Anderson 随读随写 2019-06-11


 

In my early days at Cornell, use of the concept of 'comparison' was still somewhat limited. I do not mean that comparisons were never made; they were made all the time, both consciously and (more often) unconsciously, but invariably in a practical way and on a small scale. Even today, in the Cornell College of Arts and Sciences, there is only one department (comparative literature) that uses the term in its title, and this department did not exist in the early 1960s when I left for Indonesia to undertake fieldwork.

 

Historians, anthropologists, economists and sociologists rarely thought systematically about comparison at all. The political science department was a partial exception, since it had a subsection called 'comparative government', to which I belonged. But the comparisons my classmates and I studied were primarily focused on Western Europe. The reason for this was understandable. European countries had for centuries interacted with one another, learned from one another, and competed with each other. They also believed that they shared a common civilization based on antiquity and different Christianities. Comparisons seemed both simple and relevant.

** PROBLEM SET **
**A)** Please decide whether each statement below agrees with the passage on comparison at Cornell above, answering yes or no and quoting the deciding words. (i) When the writer left for Indonesia, Cornell already had a comparative literature department. (ii) The writer belonged to a subsection of the political science department called 'comparative government'. (iii) The comparisons studied in that subsection centered mainly on Western Europe.
**B)** Carry on the passage on comparison at Cornell from its final sentence.

** GIVEN MATERIAL **
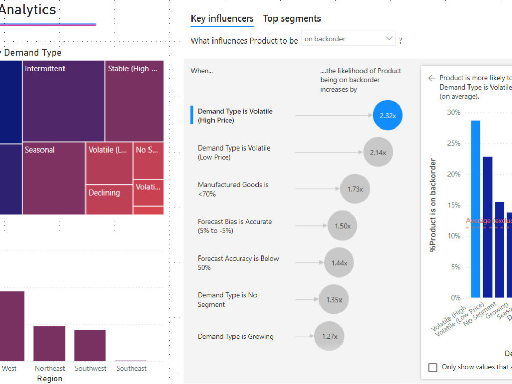Select the 1.44x Forecast Accuracy bubble

pyautogui.click(x=338, y=262)
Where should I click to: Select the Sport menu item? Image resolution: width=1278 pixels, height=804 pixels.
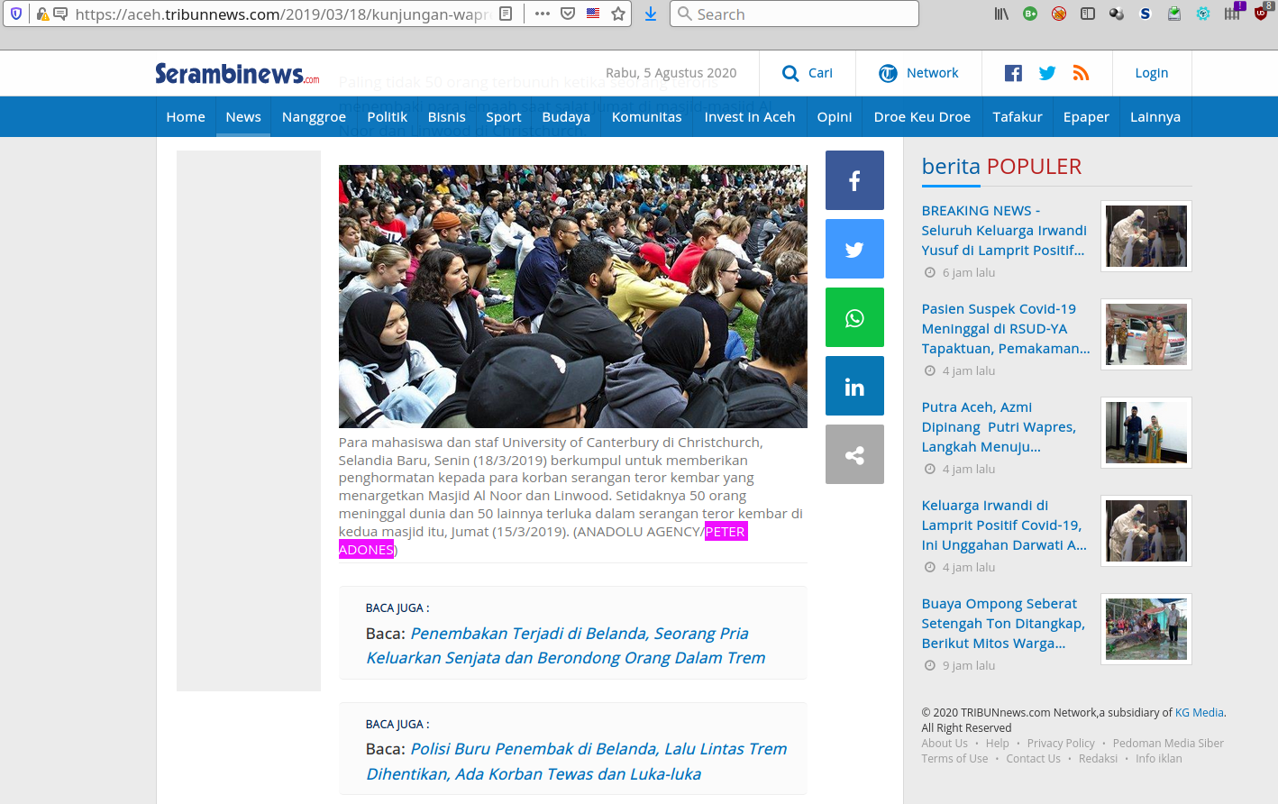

** RESULTS FOR EACH TASK **
**A)**
(i) No: "this department did not exist in the early 1960s when I left for Indonesia to undertake fieldwork"
(ii) Yes: "it had a subsection called 'comparative government', to which I belonged"
(iii) Yes: "primarily focused on Western Europe"

**B)**
 

For me, the odd thing was that comparative government did not cover the US itself, which was the preserve of a different subsection called American government. On one level, this division was easy to understand in practical terms. The undergraduate students, thinking about future careers as politicians, bureaucrats, lawyers and so on, were overwhelmingly interested in courses about their own country's politics. The same 'nationalist' interest can be found in most countries. My department was dominated by Americanists because of student demand. A less obvious factor was the pervasive 'frog under the coconut shell' mentality created by what I call 'official nationalism'. The US has two important neighbours, Mexico and Canada, but there were no courses on these countries' politics, and, right up to the point of my retirement in 2001, it was rare to find a student who could name either the president of the former or the prime minister of the latter.

 

One of the central myths of American nationalism has long been 'exceptionalism'--the idea that US history, culture and political life are by definition incomparable. The US is not like Europe, not like Latin America, and absolutely not like Asia. Needless to say, this fancy is absurd. In different ways, depending on which countries in what periods are relevant, the US is perfectly comparable, especially with Europe, South America, Japan and the British Dominions of the Empire (Canada, Australia, New Zealand, South Africa and so on). Another aspect of this perspective is its deeply ingrained provincialism. Hence the strong resistance to the logical case for including American politics within comparative politics.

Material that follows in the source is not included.